▸ **Filas**
=====

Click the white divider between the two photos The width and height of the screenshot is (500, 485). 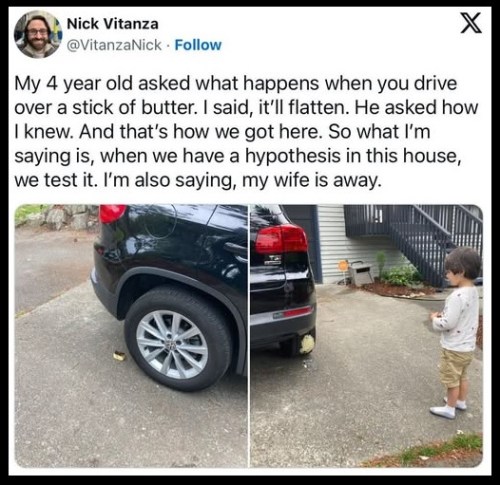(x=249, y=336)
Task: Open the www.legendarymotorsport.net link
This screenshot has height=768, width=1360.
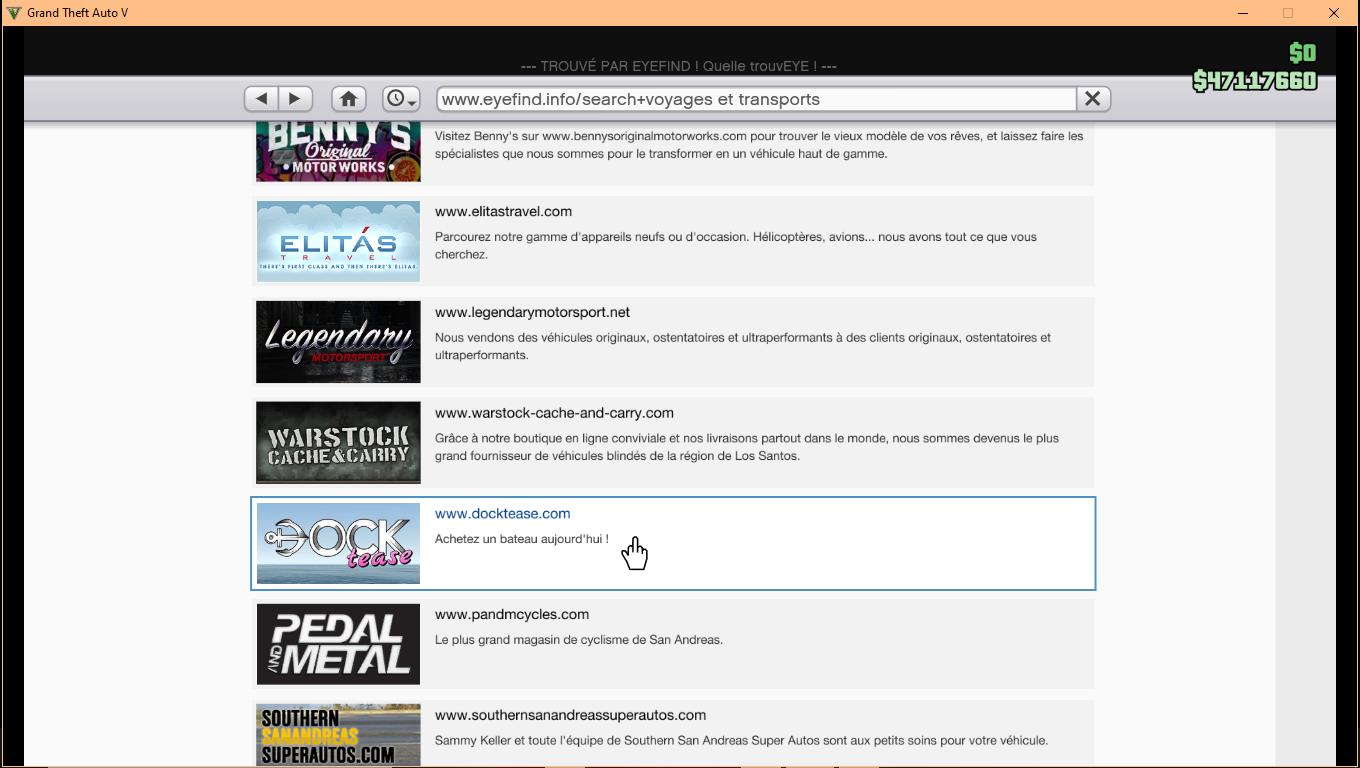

=====

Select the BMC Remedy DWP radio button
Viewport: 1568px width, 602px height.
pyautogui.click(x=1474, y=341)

=====

Escala por 2 las coordenadas de las respuestas en todo lo que va desde la línea que contiene "Select the BMC Remedy DWP radio button" hasta la que contiene "pyautogui.click(x=1474, y=341)", ambas incluidas, y redondea a enteros con las mitades hacia arriba. Devuelve solo esas líneas completas, con los enunciados incluidos.

▸ **Solución**
Select the BMC Remedy DWP radio button
Viewport: 1568px width, 602px height.
pyautogui.click(x=2948, y=682)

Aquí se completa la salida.